Friday, May 2, 2008

Compensation for wrongly jailed approved


Florida lawmakers, who once kept two men wrongfully sent to Death Row waiting 22 years for compensation, voted Tuesday to make the process automatic.
The measure, which passed the House unanimously Tuesday and went to the governor, would give wrongfully imprisoned inmates $50,000 for each year spent in prison, up to $2 million.

If signed by Gov. Charlie Crist, the measure will allow former inmates to receive that money simply by petitioning the court in which they were convicted, freeing those who have been unjustly imprisoned from having to navigate the bureaucratic maze of the Legislature for years. The bill passed the Senate on a 37-1 vote last week.

''It's more than half a loaf. This is a lot,'' said Sen. Arthenia Joyner, a Tampa Democrat and the bill's Senate sponsor. ``This is the Legislature understanding Florida has a responsibility to right the wrongs of the past.''

The development of DNA testing has pushed up the number of prison inmates who are innocent, with more than 200 inmates exonerated nationwide since 1989. The latest happened Tuesday, when a Dallas man was released after spending 27 years in a Texas prison for a murder DNA evidence showed he didn't commit.

Twenty-three states and the District of Columbia provide uniform ways of offering compensation for the wrongfully imprisoned, according to the national Innocence Project, a national organization that helps wrongfully incarcerated inmates win their freedom through DNA testing.

But in Florida, where wrongfully imprisoned inmates need to petition the Legislature for compensation, the road to repayment has been paved with red tape and success is often determined by factors like the compensation bill's sponsor and the whims of legislative leadership.

As a result, the nine former inmates who have been freed by DNA evidence in Florida and asked for compensation have spent years struggling to win the money. Only two have received compensation so far. And several lawmakers continue to vote against proposed compensation bills -- known as claims bills -- as a protest against the Byzantine process.

In the best-known compensation tie-up, it took 22 years for Freddie Pitts and Wilbert Lee to be compensated.

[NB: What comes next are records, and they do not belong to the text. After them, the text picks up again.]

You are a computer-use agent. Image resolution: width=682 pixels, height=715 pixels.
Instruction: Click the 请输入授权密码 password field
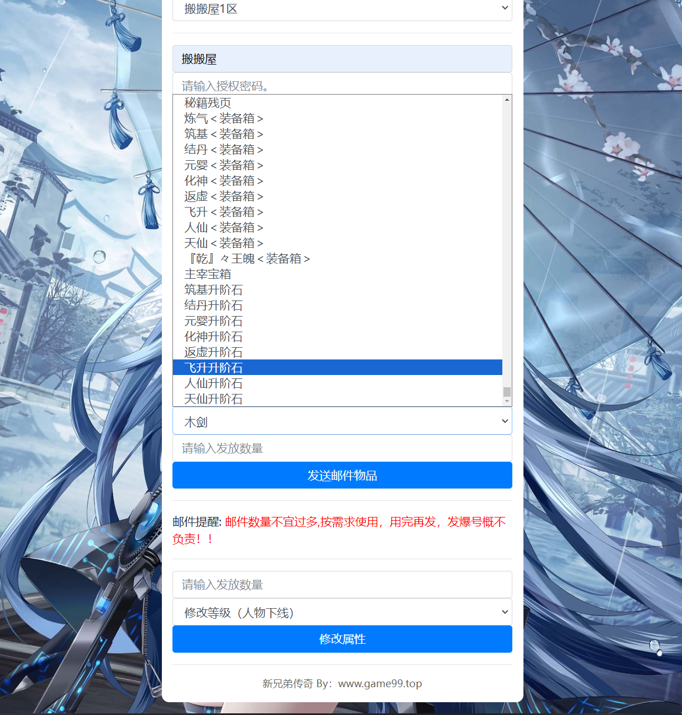coord(342,85)
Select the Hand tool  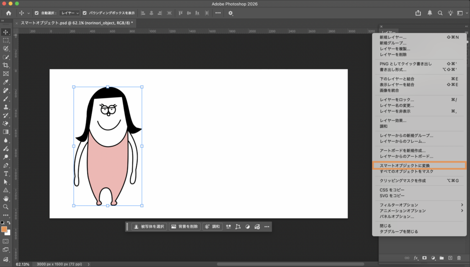coord(6,199)
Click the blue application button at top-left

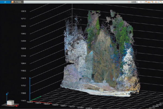(x=5, y=2)
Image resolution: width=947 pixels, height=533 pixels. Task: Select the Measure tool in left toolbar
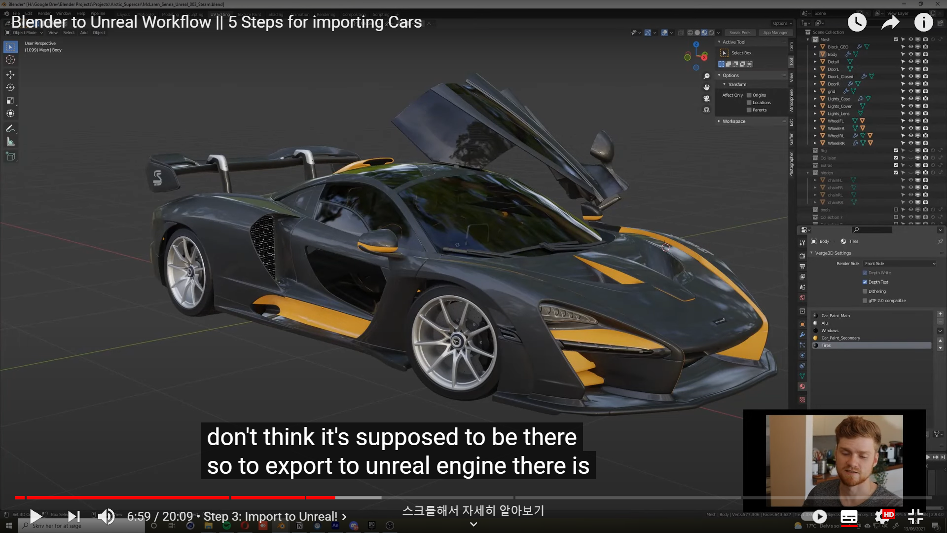click(x=10, y=142)

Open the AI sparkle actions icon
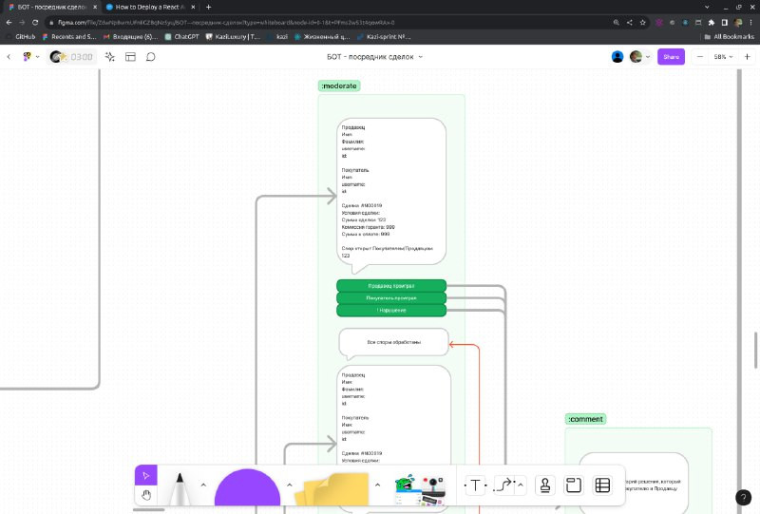(x=110, y=57)
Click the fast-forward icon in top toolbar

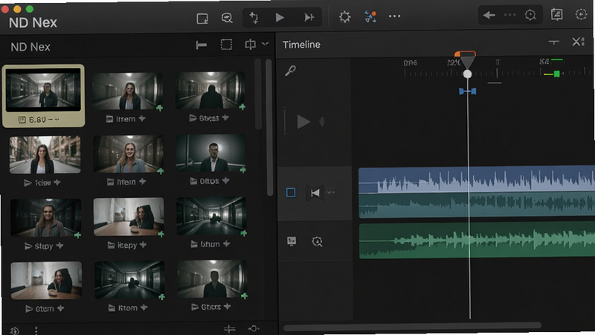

Pitts and Lee spent 12 years in prison for two 1963 murders they didn't commit before being pardoned. They then spent another 23 years trying to win compensation from the state. They were each finally paid $500,000 in 1998.

Last year, a bill to award $1.25 million to Alan Crozter, who spent almost 25 years in prison for two rapes he did not commit, died in a bureaucratic tangle. Lawmakers approved Crotzer's money this session and Crist signed the bill into law earlier this month.

Sen. Dave Aronberg, a Greenacres Democrat and Senate sponsor of the bill to compensate Crotzer, said the current process needs to change, adding he was fortunate that the governor, Senate president and House speaker made the bill a priority. ''The claims bill process is flawed because it depends on the whims of the Legislature and oftentimes on whether someone has a good lobbyist,'' Aronberg said.

But as part of an earlier compromise, the bill does exclude those with prior felony convictions, the so-called ''clean hands'' provision. They would still have to go through the legislative claims process.

Eric Ferrero, spokesman for the national Innocence Project, said the clean hands provision is a ''fatal flaw.'' He said that of the 23 states that have compensation laws for the wrongfully incarcerated, none disqualify people based on unrelated prior felony convictions.

''They have paid their debt to society for prior convictions but society has not paid its debt to them for a separate and unrelated wrongful conviction,'' Ferrero said.

Lawmakers pointed out that under the bill that passed Tuesday, Crozter would still have been required to ask the Legislature for compensation because he was convicted of holding up a store and stealing beer as a young man.

'The major problem with the bill was the `clean hands' portion,'' said Senate Democratic Leader Steve Geller of Cooper City. ``But it's a lot better than nothing.''

Miami Herald staff writer Marc Caputo contributed to this report.